===== Supplied data =====
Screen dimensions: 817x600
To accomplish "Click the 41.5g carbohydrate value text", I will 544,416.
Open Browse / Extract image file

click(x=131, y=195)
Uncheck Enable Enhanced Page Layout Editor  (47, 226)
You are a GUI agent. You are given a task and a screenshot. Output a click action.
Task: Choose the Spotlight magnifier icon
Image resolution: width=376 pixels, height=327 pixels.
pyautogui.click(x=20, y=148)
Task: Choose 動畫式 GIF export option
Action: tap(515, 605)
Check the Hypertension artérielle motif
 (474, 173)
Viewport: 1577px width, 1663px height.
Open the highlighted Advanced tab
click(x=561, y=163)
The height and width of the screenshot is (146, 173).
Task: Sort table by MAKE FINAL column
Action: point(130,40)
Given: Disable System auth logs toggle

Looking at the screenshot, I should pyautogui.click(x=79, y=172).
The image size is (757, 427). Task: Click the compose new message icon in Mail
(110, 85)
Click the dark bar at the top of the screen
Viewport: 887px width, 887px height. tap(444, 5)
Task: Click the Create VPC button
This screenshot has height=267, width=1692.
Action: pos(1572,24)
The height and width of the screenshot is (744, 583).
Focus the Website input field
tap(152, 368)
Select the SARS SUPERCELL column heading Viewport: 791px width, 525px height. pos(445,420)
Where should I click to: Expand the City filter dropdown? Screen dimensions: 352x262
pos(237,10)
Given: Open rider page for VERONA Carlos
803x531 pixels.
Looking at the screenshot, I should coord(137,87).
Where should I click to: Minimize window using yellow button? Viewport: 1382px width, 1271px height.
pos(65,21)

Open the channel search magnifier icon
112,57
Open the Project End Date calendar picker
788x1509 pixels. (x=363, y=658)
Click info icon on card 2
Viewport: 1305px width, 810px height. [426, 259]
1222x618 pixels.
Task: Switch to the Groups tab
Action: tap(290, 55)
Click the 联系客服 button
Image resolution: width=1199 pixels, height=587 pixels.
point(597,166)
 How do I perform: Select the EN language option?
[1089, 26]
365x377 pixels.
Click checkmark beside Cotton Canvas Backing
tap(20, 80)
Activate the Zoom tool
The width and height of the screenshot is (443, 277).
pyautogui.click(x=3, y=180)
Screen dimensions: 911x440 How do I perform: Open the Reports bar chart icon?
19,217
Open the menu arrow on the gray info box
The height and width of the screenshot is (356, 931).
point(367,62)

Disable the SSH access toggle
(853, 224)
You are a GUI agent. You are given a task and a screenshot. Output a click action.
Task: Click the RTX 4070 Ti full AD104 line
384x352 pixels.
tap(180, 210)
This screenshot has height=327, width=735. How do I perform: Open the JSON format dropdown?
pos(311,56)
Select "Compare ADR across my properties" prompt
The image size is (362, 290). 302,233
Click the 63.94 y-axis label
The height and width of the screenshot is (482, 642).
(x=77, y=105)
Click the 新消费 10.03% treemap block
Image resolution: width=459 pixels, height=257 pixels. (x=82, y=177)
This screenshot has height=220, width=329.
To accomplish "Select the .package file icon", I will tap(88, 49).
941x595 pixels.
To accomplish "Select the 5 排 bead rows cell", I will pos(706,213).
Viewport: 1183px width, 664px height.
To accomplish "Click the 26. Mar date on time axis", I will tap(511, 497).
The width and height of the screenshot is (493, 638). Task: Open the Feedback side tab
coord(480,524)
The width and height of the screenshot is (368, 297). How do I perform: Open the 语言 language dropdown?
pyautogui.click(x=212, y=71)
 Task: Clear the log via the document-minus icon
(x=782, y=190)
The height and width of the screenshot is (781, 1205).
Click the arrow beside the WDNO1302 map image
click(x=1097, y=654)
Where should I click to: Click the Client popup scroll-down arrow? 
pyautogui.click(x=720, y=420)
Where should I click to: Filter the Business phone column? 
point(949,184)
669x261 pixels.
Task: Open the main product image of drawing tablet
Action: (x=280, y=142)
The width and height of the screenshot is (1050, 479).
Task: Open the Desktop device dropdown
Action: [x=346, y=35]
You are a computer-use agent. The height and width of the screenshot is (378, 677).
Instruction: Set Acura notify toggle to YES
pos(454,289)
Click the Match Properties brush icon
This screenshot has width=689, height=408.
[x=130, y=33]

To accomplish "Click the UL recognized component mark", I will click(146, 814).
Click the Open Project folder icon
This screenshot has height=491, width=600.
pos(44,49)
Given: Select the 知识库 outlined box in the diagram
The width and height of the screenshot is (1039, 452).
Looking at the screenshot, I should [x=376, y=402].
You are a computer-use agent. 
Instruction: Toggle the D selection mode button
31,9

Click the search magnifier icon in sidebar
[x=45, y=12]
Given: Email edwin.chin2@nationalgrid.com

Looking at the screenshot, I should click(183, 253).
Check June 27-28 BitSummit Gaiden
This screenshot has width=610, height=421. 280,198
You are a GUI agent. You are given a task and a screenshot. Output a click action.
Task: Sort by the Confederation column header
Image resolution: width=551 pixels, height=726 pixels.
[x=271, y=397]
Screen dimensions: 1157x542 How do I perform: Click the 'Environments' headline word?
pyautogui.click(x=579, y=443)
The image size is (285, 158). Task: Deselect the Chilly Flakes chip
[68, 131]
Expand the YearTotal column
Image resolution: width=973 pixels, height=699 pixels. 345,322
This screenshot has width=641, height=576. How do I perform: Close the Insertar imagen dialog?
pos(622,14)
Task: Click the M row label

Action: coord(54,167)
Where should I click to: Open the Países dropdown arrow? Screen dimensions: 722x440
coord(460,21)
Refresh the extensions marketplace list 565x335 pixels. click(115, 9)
=====
■ Required task:
Copy the listing from the line containing "Expand the YearTotal column" through the end of the listing, inclusive, substituting "gallery" for "marketplace" and leaving everything else as it is.

■ Full output:
Expand the YearTotal column
Image resolution: width=973 pixels, height=699 pixels. 345,322
This screenshot has width=641, height=576. How do I perform: Close the Insertar imagen dialog?
pos(622,14)
Task: Click the M row label

Action: coord(54,167)
Where should I click to: Open the Países dropdown arrow? Screen dimensions: 722x440
coord(460,21)
Refresh the extensions gallery list 565x335 pixels. click(115, 9)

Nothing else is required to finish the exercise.